Le 23 novembre dernier, la Cour de cassation s’est prononcée sur la question délicate du point de départ du délai de prescription en matière de requalification fondée sur l’absence de mentions au contrat.

Un salarié a été engagé en contrat à durée déterminée (CDD) afin de remplacer un salarié absent en arrêt maladie le 16 décembre 2013. Le CDD a été prolongé par avenant du 14 mars 2014 jusqu’au terme de la maladie du salarié absent. Le salarié absent a finalement été licencié pour inaptitude et l’employeur a mis fin au CDD du salarié remplaçant le 22 décembre 2015.

Celui-ci a alors saisi la juridiction prud’homale afin d’obtenir, notamment, la requalification de son CDD en contrat à durée indéterminée (CDI) sur le fondement de l’absence de mentions essentielles au contrat de travail prévues par l’article L. 1242-12 du Code du travail, tels que le nom et la qualification professionnelle de la personne remplacée.

Pour les juges du fond, le salarié n’étant pas en mesure d’apprécier ses droits à la date de la conclusion du contrat, le délai de prescription ne pouvait courir qu’à compter du terme du dernier contrat. Constatant qu’il s’est écoulé moins de deux ans entre le terme du contrat et la saisine de la juridiction, la cour d’appel en déduit que l’action en requalification n’est pas prescrite.

Pour l’employeur, les juges n’auraient pas dû faire droit à la demande de requalification du salarié. En effet, il rappelle que toute action portant sur l’exécution ou la rupture du contrat de travail se prescrit par deux ans à compter du jour où celui qui l’exerce a connu ou aurait dû connaître les faits lui permettant d’exercer son droit (C. trav., art. L. 1471-1). Or, en l’espèce, le contrat de travail avait été signé le 16 décembre 2013, l’avenant de prolongation le 14 mars 2014 et le salarié avait saisi la juridiction prud’homale le 2 juin 2016, soit plus de 2 ans et demi après le début de la relation contractuelle.

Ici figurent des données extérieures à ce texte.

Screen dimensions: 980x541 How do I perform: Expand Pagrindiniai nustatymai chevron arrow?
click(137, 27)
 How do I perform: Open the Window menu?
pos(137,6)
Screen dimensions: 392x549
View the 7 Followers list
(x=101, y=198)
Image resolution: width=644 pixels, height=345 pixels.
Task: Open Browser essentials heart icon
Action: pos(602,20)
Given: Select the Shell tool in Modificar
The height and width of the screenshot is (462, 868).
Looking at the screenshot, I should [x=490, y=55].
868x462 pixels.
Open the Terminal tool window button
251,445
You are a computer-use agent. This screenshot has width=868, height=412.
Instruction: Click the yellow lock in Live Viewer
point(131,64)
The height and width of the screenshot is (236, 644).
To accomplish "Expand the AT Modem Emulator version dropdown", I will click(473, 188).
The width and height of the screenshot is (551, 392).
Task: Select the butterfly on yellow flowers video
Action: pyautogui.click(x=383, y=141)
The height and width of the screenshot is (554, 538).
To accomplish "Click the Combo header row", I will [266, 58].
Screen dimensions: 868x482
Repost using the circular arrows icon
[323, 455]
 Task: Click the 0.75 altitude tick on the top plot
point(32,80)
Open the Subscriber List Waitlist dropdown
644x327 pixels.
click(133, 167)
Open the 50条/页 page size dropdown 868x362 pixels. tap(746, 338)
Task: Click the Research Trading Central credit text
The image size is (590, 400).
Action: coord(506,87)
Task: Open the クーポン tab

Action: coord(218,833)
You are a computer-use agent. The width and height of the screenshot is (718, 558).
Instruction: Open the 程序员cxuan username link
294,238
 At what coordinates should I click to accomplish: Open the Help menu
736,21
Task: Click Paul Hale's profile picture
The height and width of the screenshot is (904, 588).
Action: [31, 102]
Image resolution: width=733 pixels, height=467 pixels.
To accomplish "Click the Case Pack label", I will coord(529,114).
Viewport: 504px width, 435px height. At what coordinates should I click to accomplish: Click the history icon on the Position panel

La Cour de cassation approuve le raisonnement de l’employeur et censure la décision rendue par la cour d’appel. Pour la Cour de cassation, les mentions dont se prévalaient le salarié auraient dues apparaître dans le contrat de travail conclu le 16 décembre 2013. Autrement dit, le salarié connaissait ou aurait dû connaitre, dès cette date, que son contrat de travail était irrégulier. C’est donc à partir du 16 décembre 2013 qu’il aurait pu demander la requalification de son CDD en CDI et que le délai de prescription avait commencé à courir. L’action du salarié était donc prescrite à la date de saisine.